Upon graduation, Lee joined the National Security Agency, where she rose through the ranks for the duration of her career. An alumna of the National War College, Lee became the first woman senior operations officer in the National SIGINT Operations Center before being promoted to the NSA’s senior executive level, including serving as deputy director of human resources and leading some of the agency’s most mission-critical organizations.
As part of her responsibilities, Lee briefed Presidents and addressed Congress, led several intelligence production organizations, chaired an NSA oversight panel on processes and management of the agency’s personnel office, and worked closely with U.S. intelligence partners.
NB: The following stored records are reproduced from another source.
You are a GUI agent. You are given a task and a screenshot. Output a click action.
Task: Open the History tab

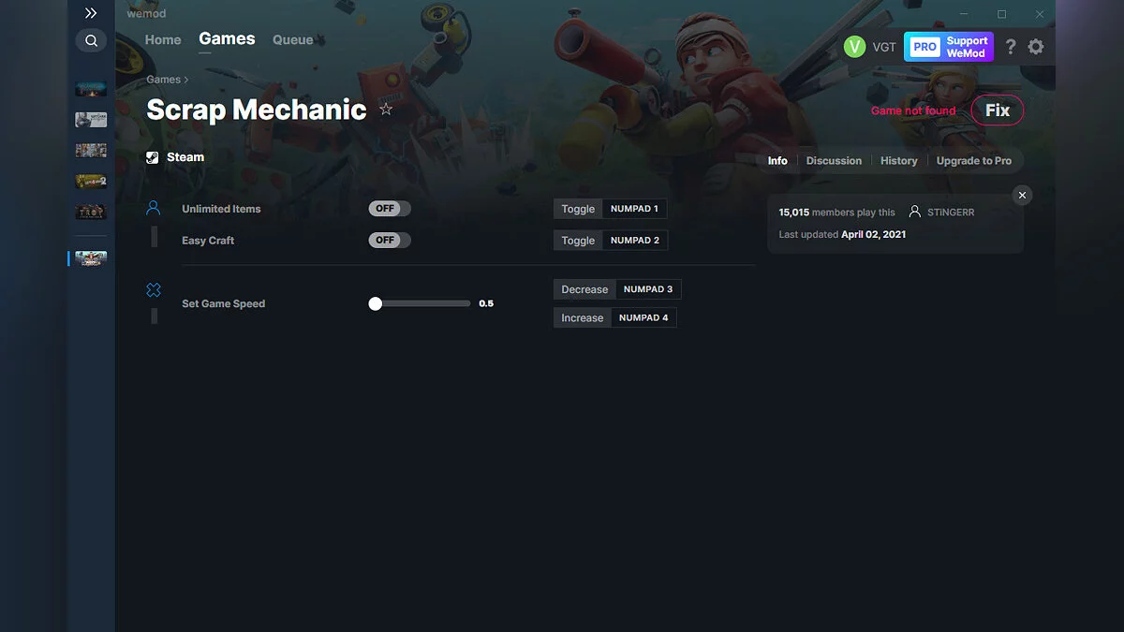tap(898, 160)
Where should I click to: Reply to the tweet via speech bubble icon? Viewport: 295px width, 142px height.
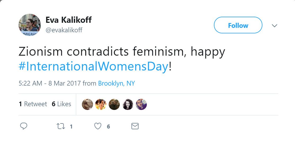click(x=24, y=126)
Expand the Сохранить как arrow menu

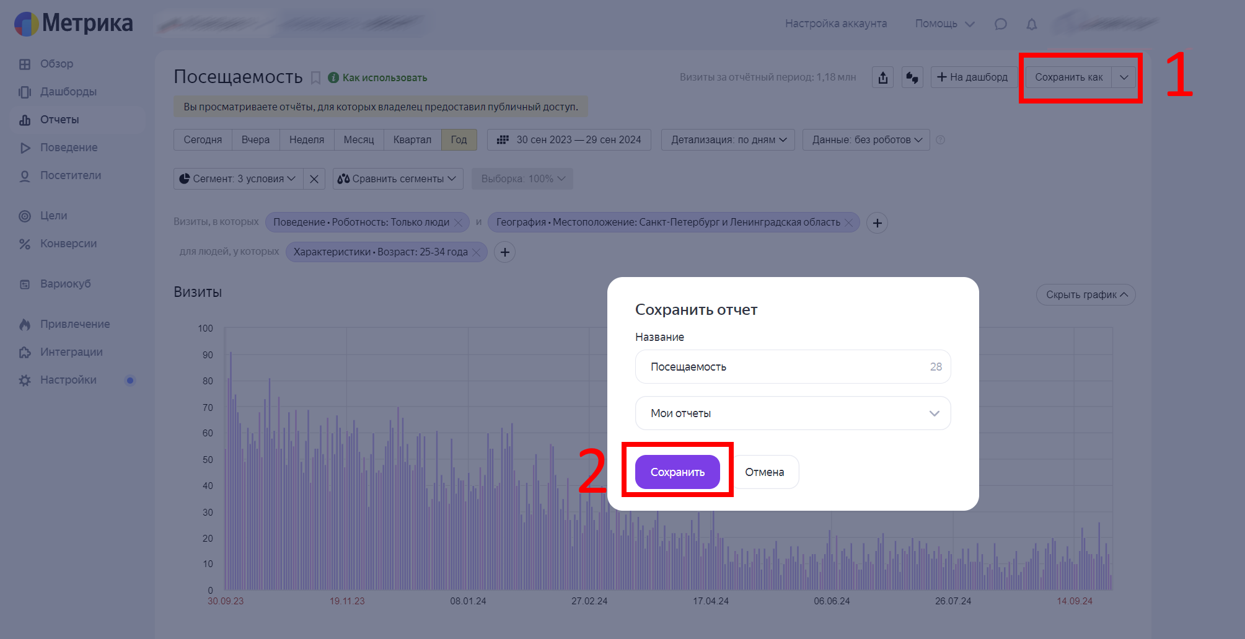coord(1124,77)
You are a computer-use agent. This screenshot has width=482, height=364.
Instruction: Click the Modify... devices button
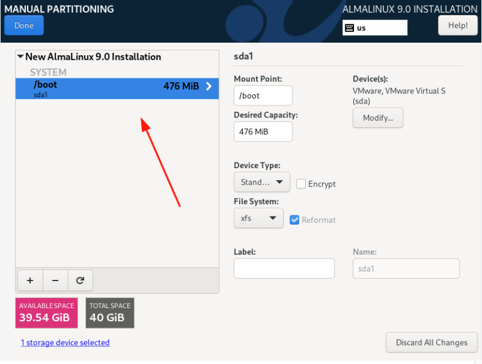pos(378,118)
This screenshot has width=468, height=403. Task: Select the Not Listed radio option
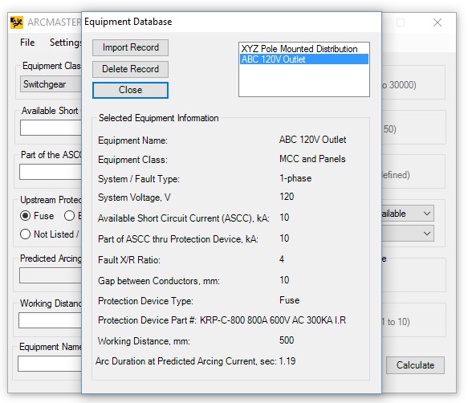click(x=25, y=234)
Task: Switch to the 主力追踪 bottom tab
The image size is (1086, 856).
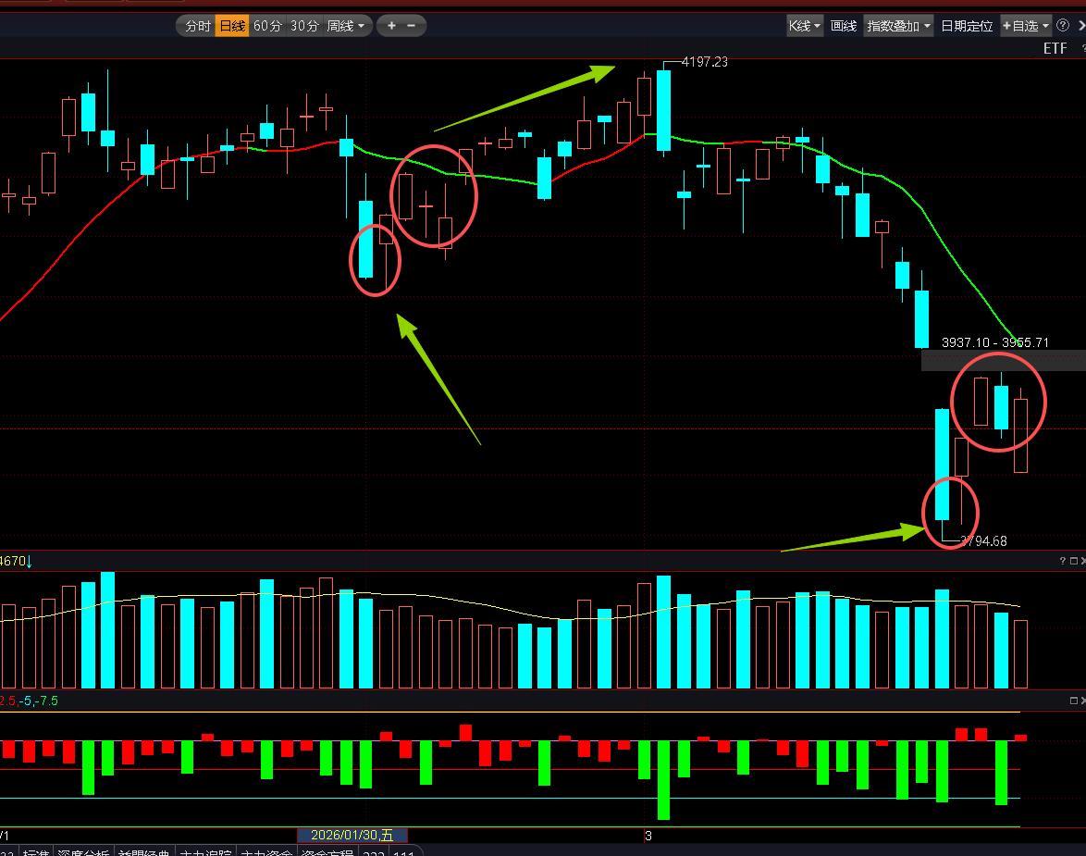Action: [205, 851]
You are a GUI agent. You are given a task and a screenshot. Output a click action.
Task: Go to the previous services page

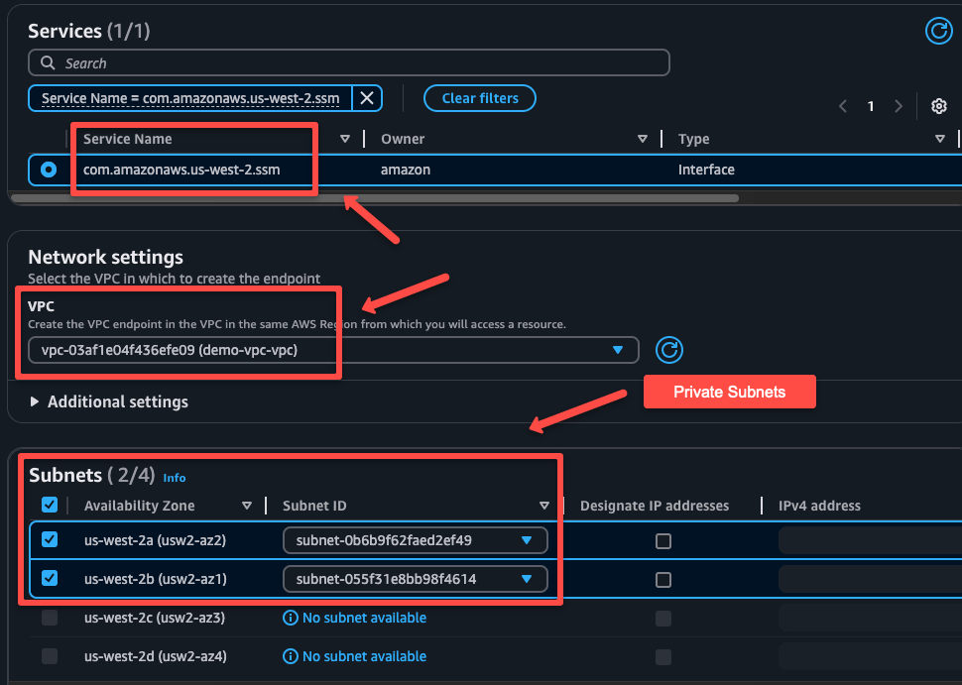point(843,105)
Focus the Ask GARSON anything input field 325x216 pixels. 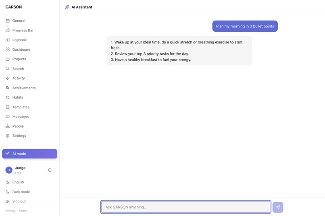[186, 207]
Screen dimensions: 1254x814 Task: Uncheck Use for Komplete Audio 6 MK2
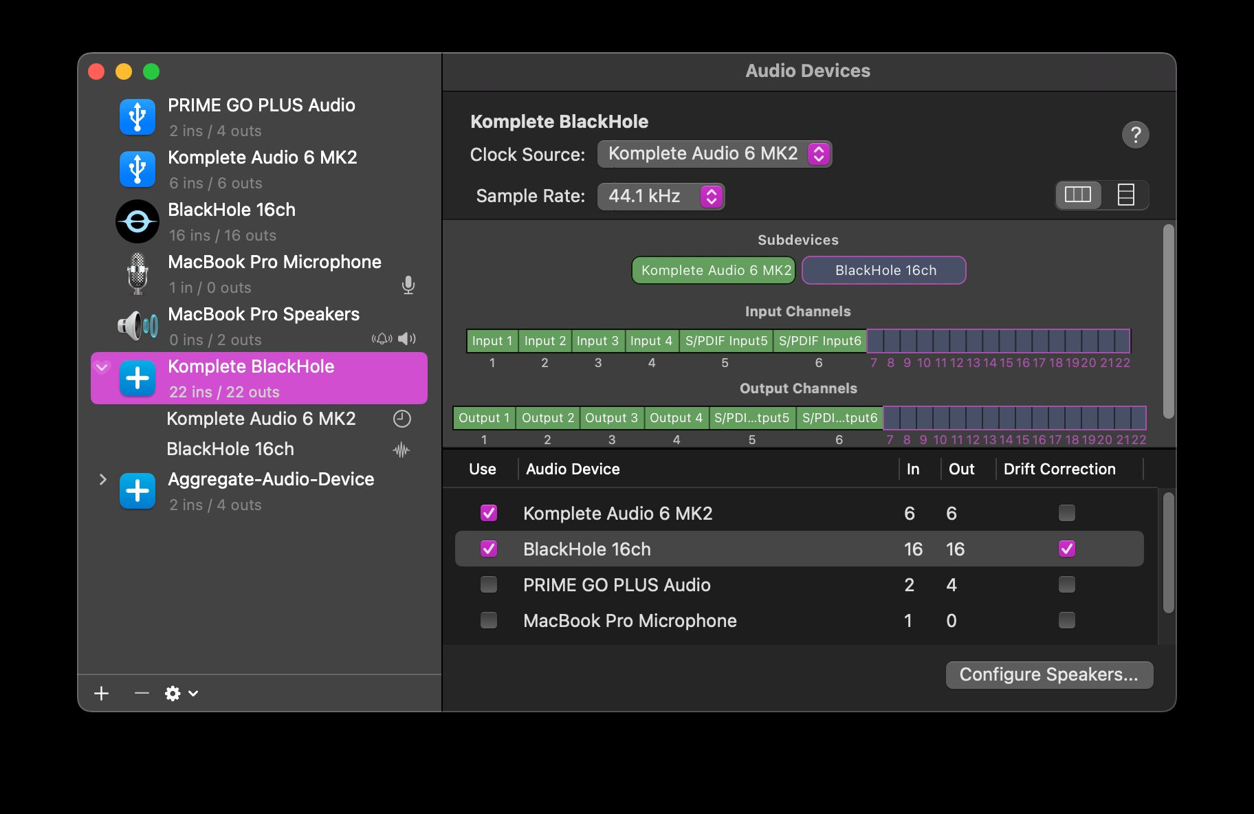point(489,513)
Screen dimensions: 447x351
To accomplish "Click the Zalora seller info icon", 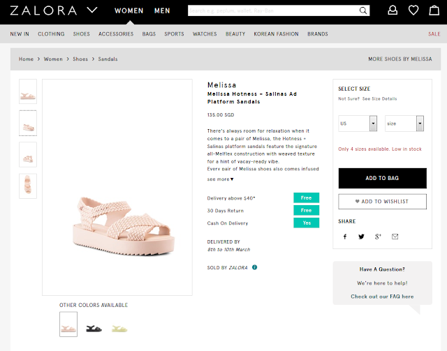I will (255, 267).
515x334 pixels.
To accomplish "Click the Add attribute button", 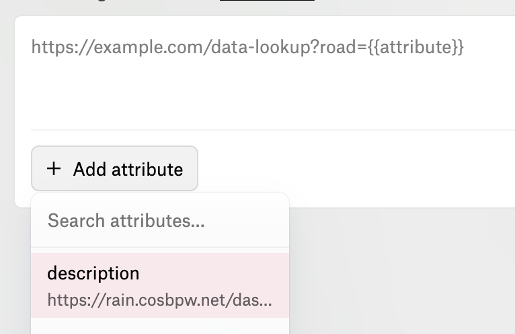I will pos(114,168).
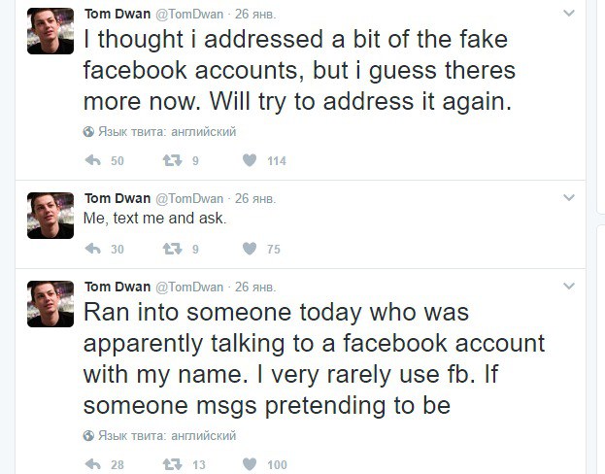Reply to the fake facebook accounts tweet
Viewport: 605px width, 474px height.
94,160
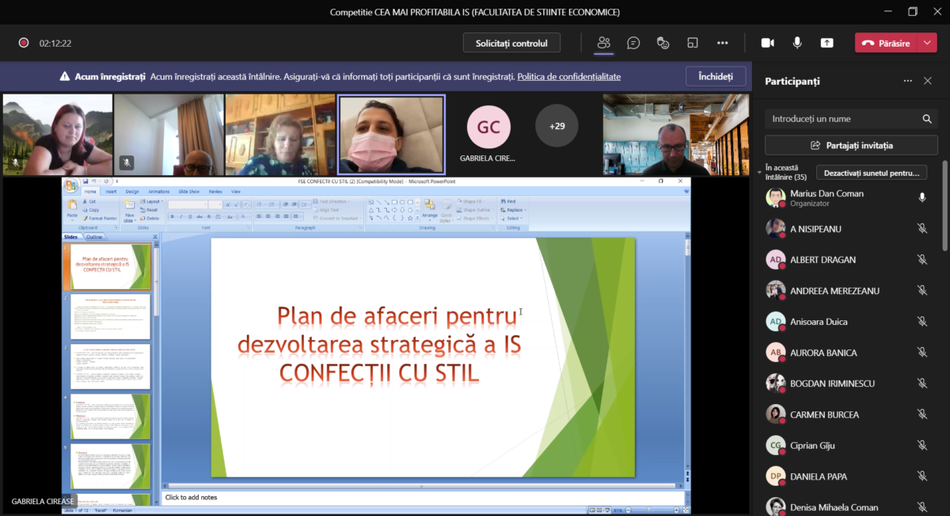Click Partajați invitația to share invite
The image size is (950, 516).
pyautogui.click(x=851, y=145)
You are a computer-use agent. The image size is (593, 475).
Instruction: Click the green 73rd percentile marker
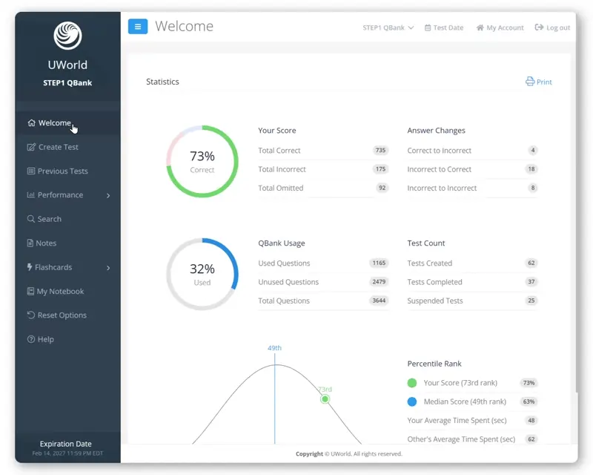[x=325, y=399]
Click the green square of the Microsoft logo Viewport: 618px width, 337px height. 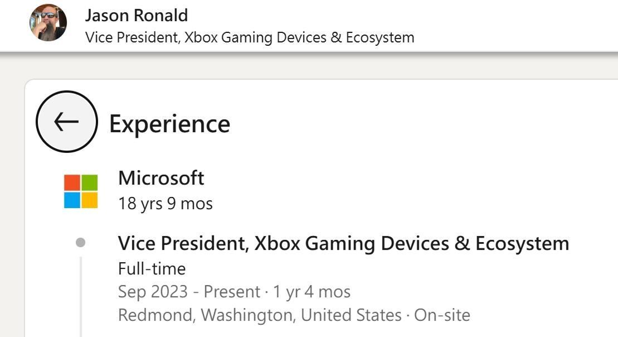[90, 183]
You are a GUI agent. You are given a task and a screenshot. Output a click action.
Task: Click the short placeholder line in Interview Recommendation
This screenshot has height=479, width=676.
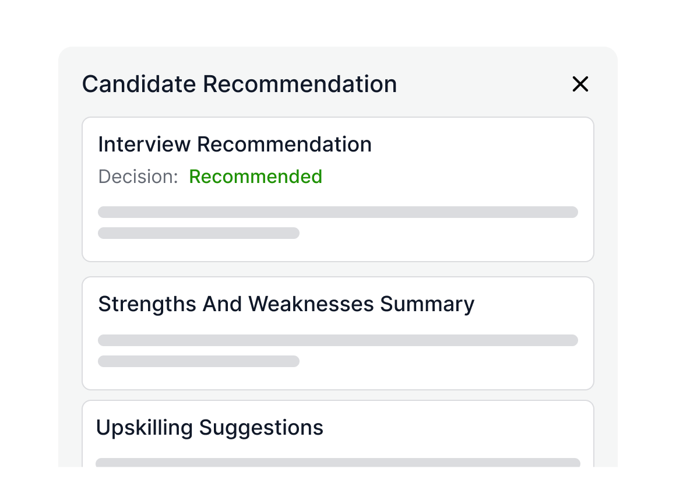click(x=198, y=233)
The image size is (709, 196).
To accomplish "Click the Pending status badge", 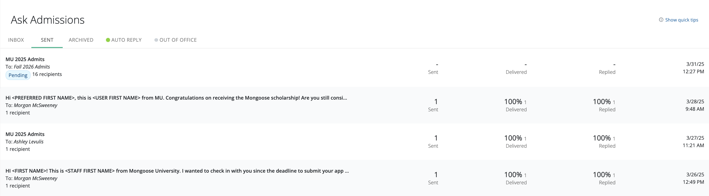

As one of few women in leadership roles in the agency, she was a supportive mentor to women at varying points in their careers.
Lee’s service was recognized with myriad honors, including the Presidential Rank Award- Senior Cryptologic Executive Service, Meritorious Executive, the second-highest annual award given to selected career Senior Executive Service members; the Distinguished Civilian Service Award, the Defense Department’s highest recognition for civilian employees whose careers reflect exceptional devotion to duty and significant contributions to their fields; and the National Intelligence Distinguished Service Medal, given to individuals committed to the “betterment of national security in the U.S. through sustained and selfless service of the highest order.”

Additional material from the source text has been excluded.